I’m watching you. I have worked with  you and have seen very sincere efforts on your part to curb what has been termed “toxic masculinity”. I am grateful for you and all your efforts to do so. I hope you continue to do so. I believe in the power of all of us to do good, better, to be our best. Keep calling yourselves out. Keep calling out your teammates. Keep being funny, polite, intense athletes. Keep your heads high, keep changing and growing. I see and value your efforts. I believe in rewarding the behavior I want to see. I’ll continue to let you know when you are doing awesome and when you are failing miserably.  Those of  you who chose to wear that particular number on a part of yourselves at World Cup, that is a perfect example of failing miserably. You wanted to support your friend, there were better, less harmful ways to do so. You showed incredibly poor judgment. You hurt people. Own up to it quickly please.

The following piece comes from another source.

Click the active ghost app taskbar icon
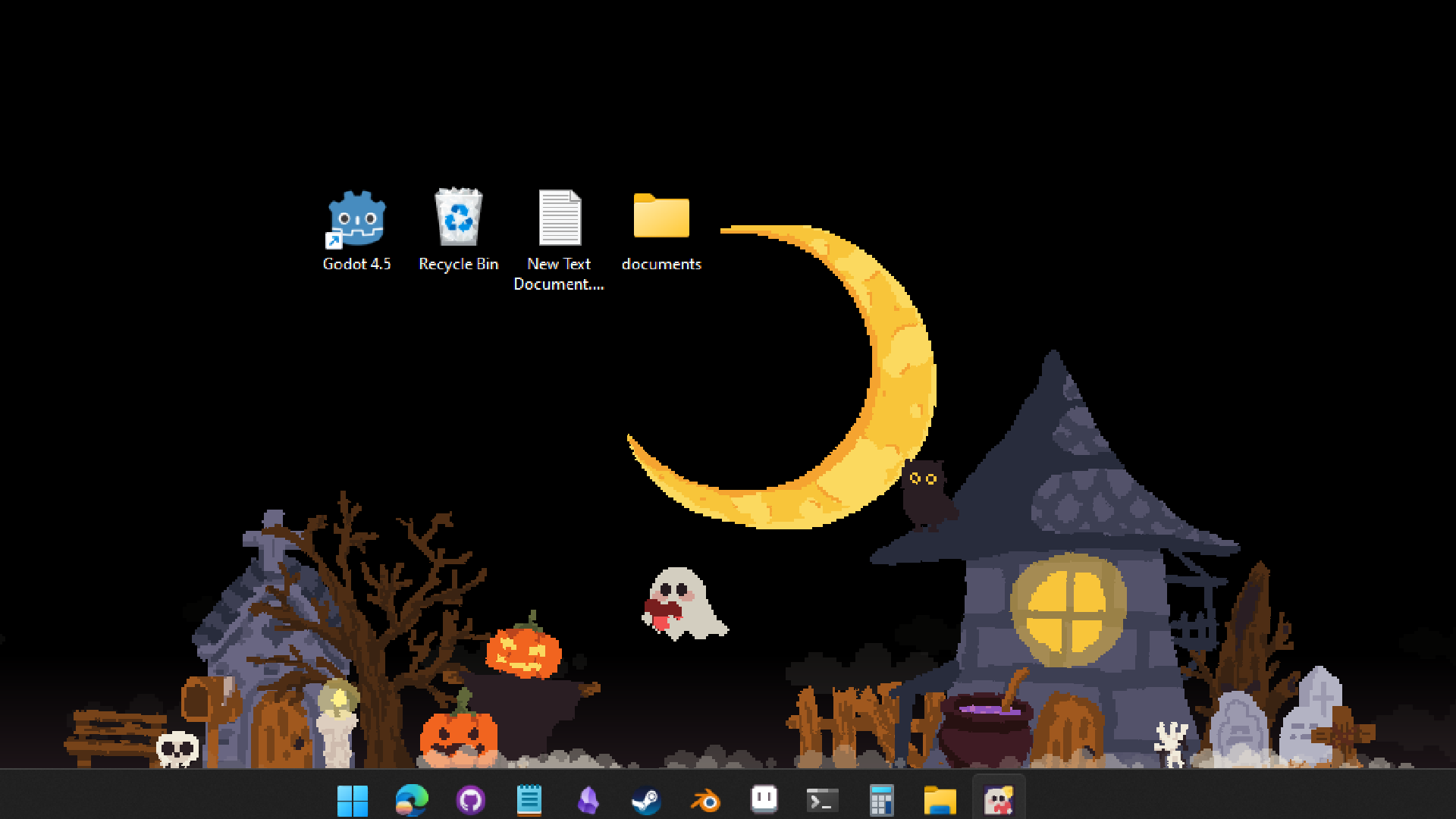The width and height of the screenshot is (1456, 819). pyautogui.click(x=999, y=800)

To the teammates who saw this (or any other shitty move) happening and didn’t know how or chose not to speak out against it, please do better next time. If you need help being strong or finding a voice, let your allies around the world help you. You aren’t alone and I recognize that some of you may be just as intensely bullied by these handful of dickwads as the rest of the world currently feels. I see you. You aren’t alone. We can make change happen together.

To the those of you who have made mistakes and sincerely want to change; let’s chat. My internet door is always open. I’m happy to tell you what I see working and what is just more of the same shit, different day. If you make a mistake, own that mistake and seek forgiveness, you’ll get it from me nine times out of ten. Every single one of us has done something we regret or said something we wish we could take back. I see you and I see you working for forgiveness.

Forgiveness doesn’t necessarily mean you get to keep derby. I’m not sorry about that. If you have crossed a line that cannot be uncrossed, forgiveness, while possible, does not mean you get to have continued access to a potentially vulnerable population. It is time to move on.  It is the job of this community to keep each other safe, and sometimes, even when we don’t want to, it means we have to see someone we once liked or respected to the door.  Thank you for going quietly. To those of us demanding someone exit, please, please be sure that what you’re asking for is reasonable. I am not suggesting we let predators have free reign, I am simply asking us all to give those who make offense* a chance to learn and change. If they do not, the door is that way.

Now that I’ve said that little bit, a few more thoughts. I’ve seen calls to quit working men’s derby. I just won’t.  I will not punish an entire organization because a handful of people are shitheads. I will call out, reprimand, demand change, compliment good behavior, and encourage growth and I will do so with every fiber of my being. I will continue to ref MRDA games. I will continue to work to keep my crews safe and to keep the skaters on the track safe. I will do this even if it means I have to remove my services from certain venues, certain teams, certain skaters. I will not punish an entire group because of the actions of a few but I will not support those who aren’t making efforts to get their houses cleaned. My decision to continue supporting Men’s Roller Derby does not mean I don’t empathize with the victims. It does not mean I condone the actions of the few who’ve dicked things up for the many.  You don’t have to like it, but I hope we can talk about why I believe that rewarding the positive changes and behaviors will lead to quicker and more lasting changes than constantly throwing the baby out with the bathwater or slamming outreached hands in doors.

Let’s do better. All of us. We can, I know it.

 

 

* please believe that I am not talking about sexual assault when I say “offense”. I’ve just seen too many people to quickly offended by the smallest off-color remark. How will anyone learn or grow if we simply boot them to the curb every time they make a reparable mistake?